What is needed:
Rewrite the listing below so that every "Viewport" becomes "View", with all other text left as it is. Leave the pictures out of your answer.

Entries on finding words and elements
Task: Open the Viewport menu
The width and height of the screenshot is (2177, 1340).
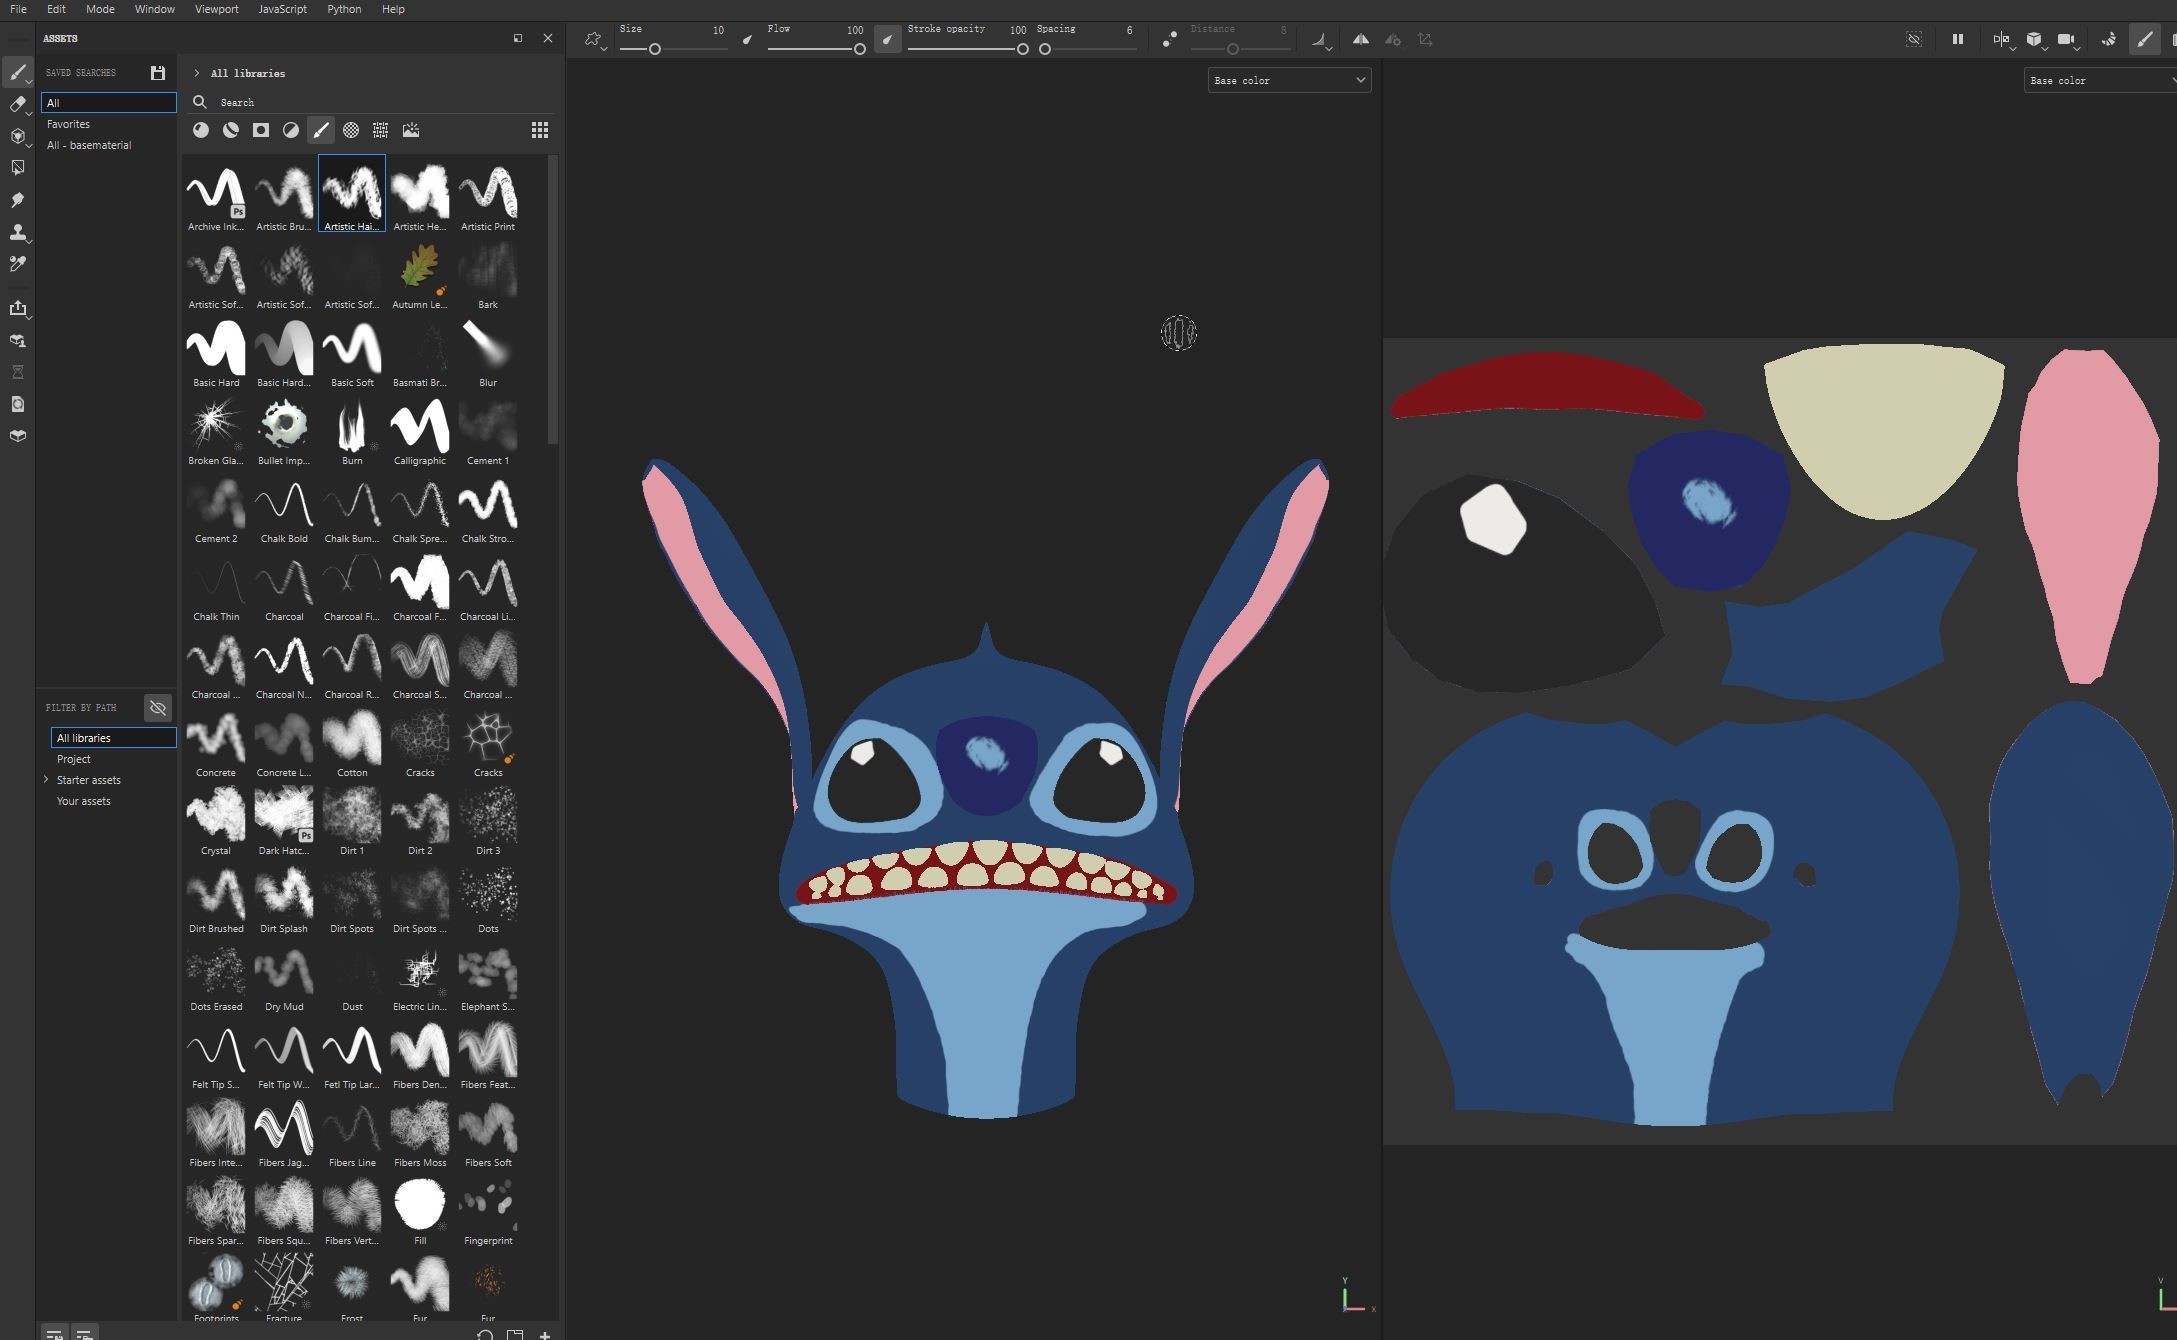Action: pyautogui.click(x=216, y=9)
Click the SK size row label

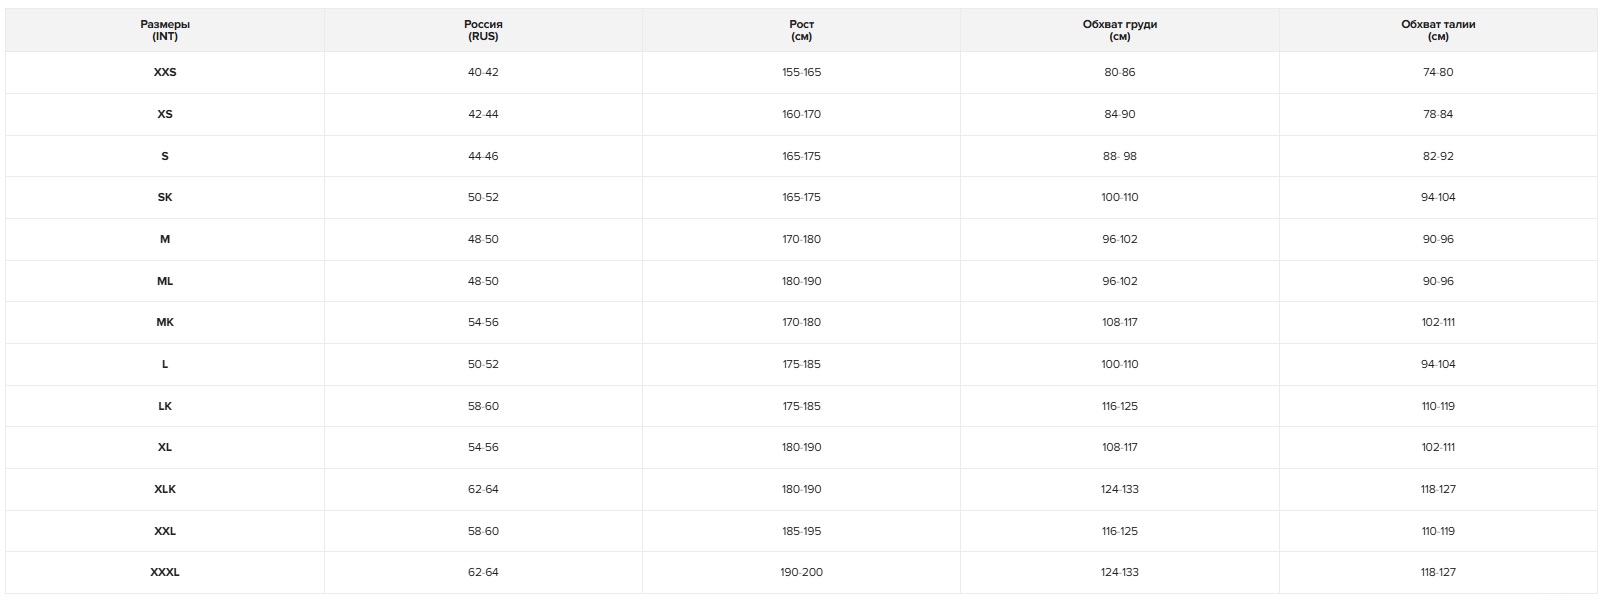point(165,198)
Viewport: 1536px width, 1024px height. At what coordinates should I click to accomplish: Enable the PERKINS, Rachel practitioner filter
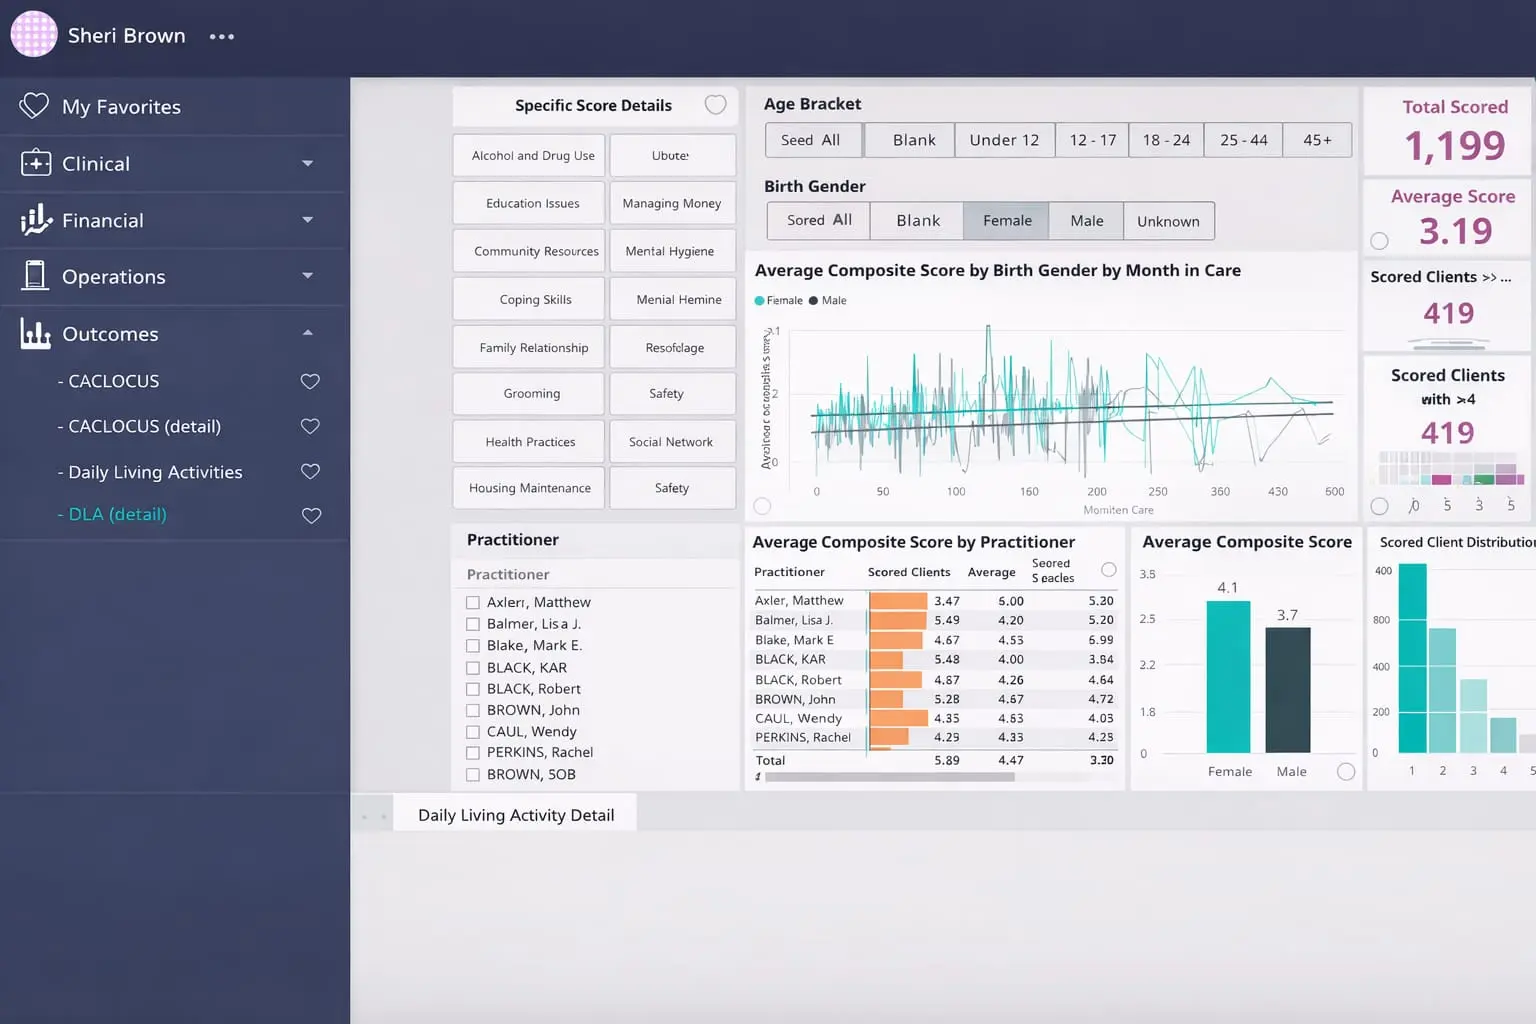point(472,752)
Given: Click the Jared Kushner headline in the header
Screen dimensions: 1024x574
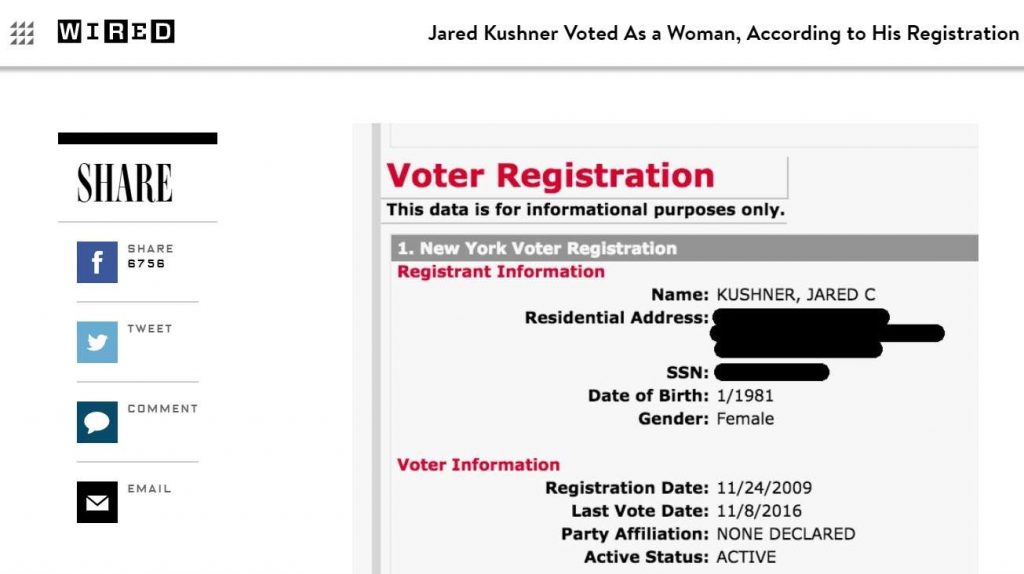Looking at the screenshot, I should tap(723, 33).
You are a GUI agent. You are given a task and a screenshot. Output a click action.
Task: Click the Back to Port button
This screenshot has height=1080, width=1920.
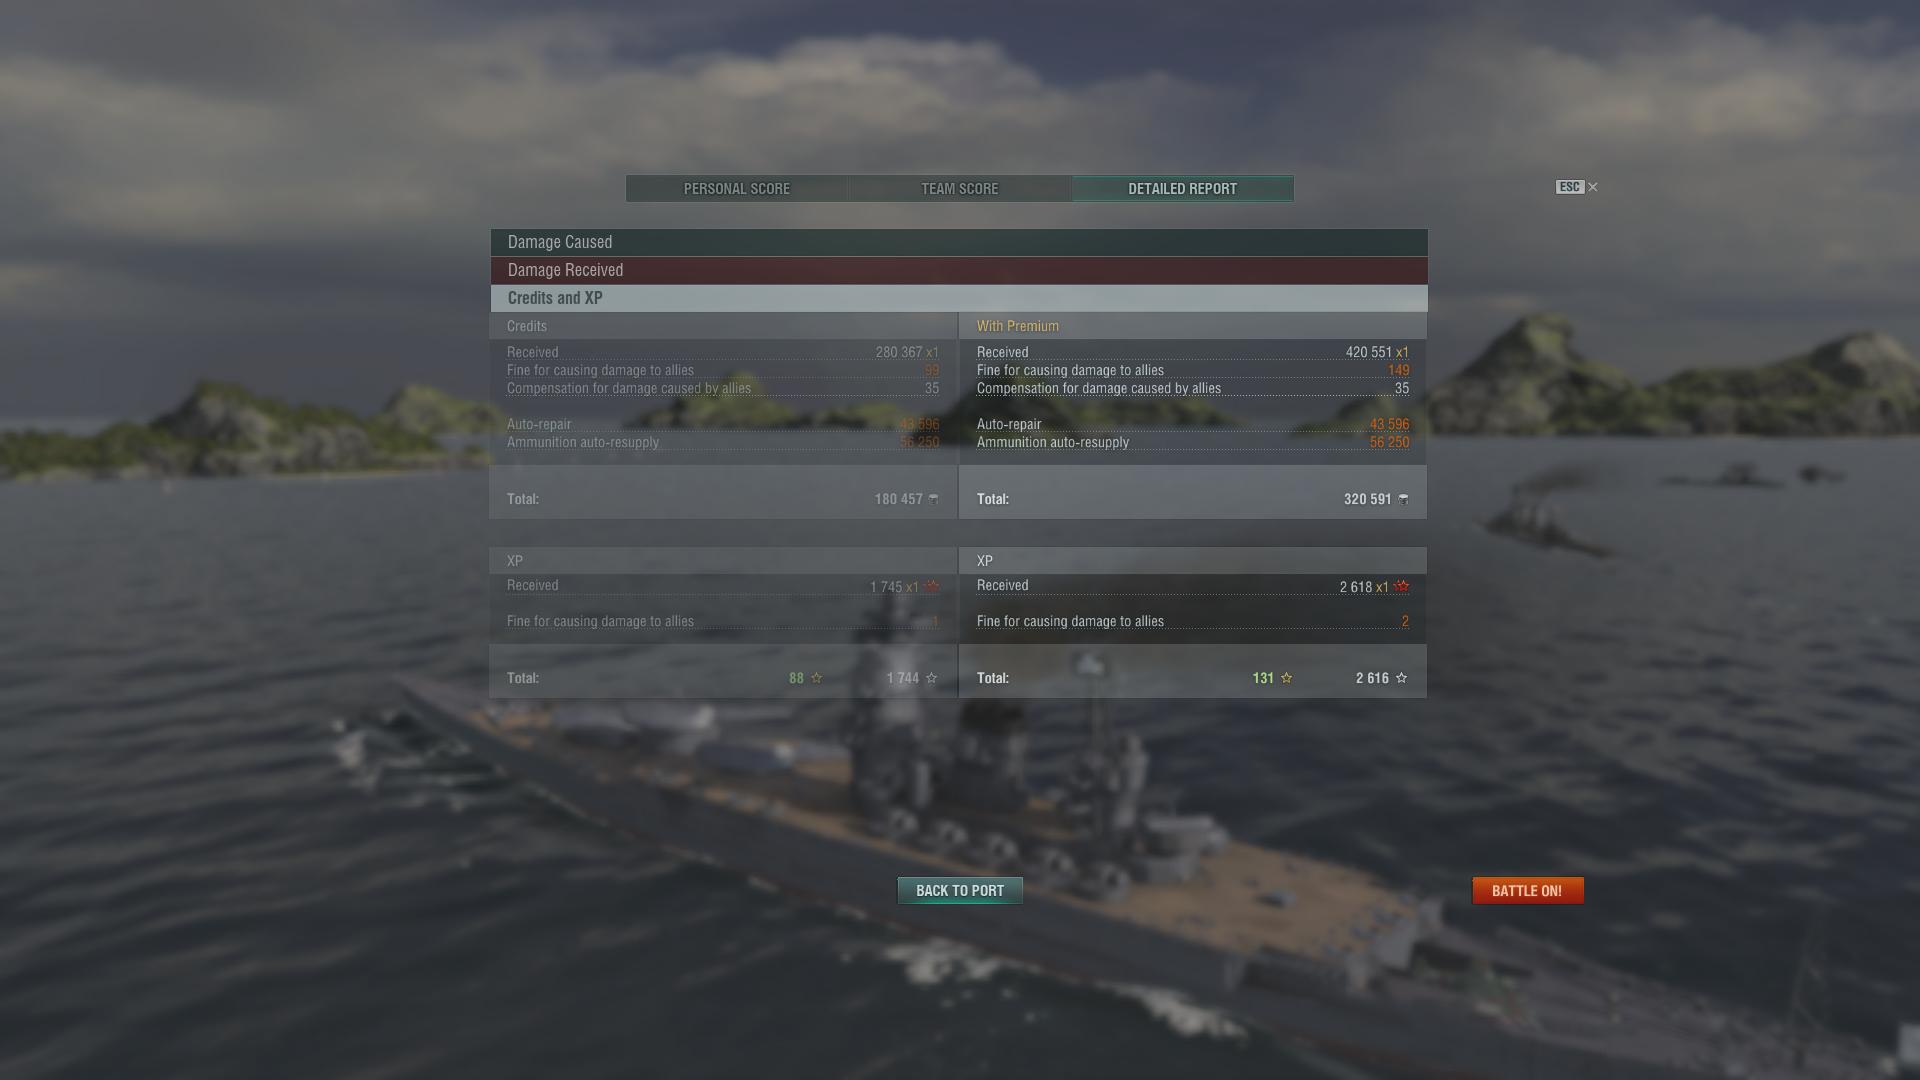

The response:
Task: Open the View menu
The width and height of the screenshot is (2177, 1340).
Action: pyautogui.click(x=216, y=9)
Click the SK size row label

point(165,198)
View: 1536px width, 1024px height. At what coordinates should I click to accomplish: Enable the PERKINS, Rachel practitioner filter
point(472,752)
Given: Click the Jared Kushner headline in the header
Screen dimensions: 1024x574
Looking at the screenshot, I should tap(723, 33).
You are a GUI agent. You are given a task and a screenshot. Output a click action.
Task: Click the Back to Port button
This screenshot has height=1080, width=1920.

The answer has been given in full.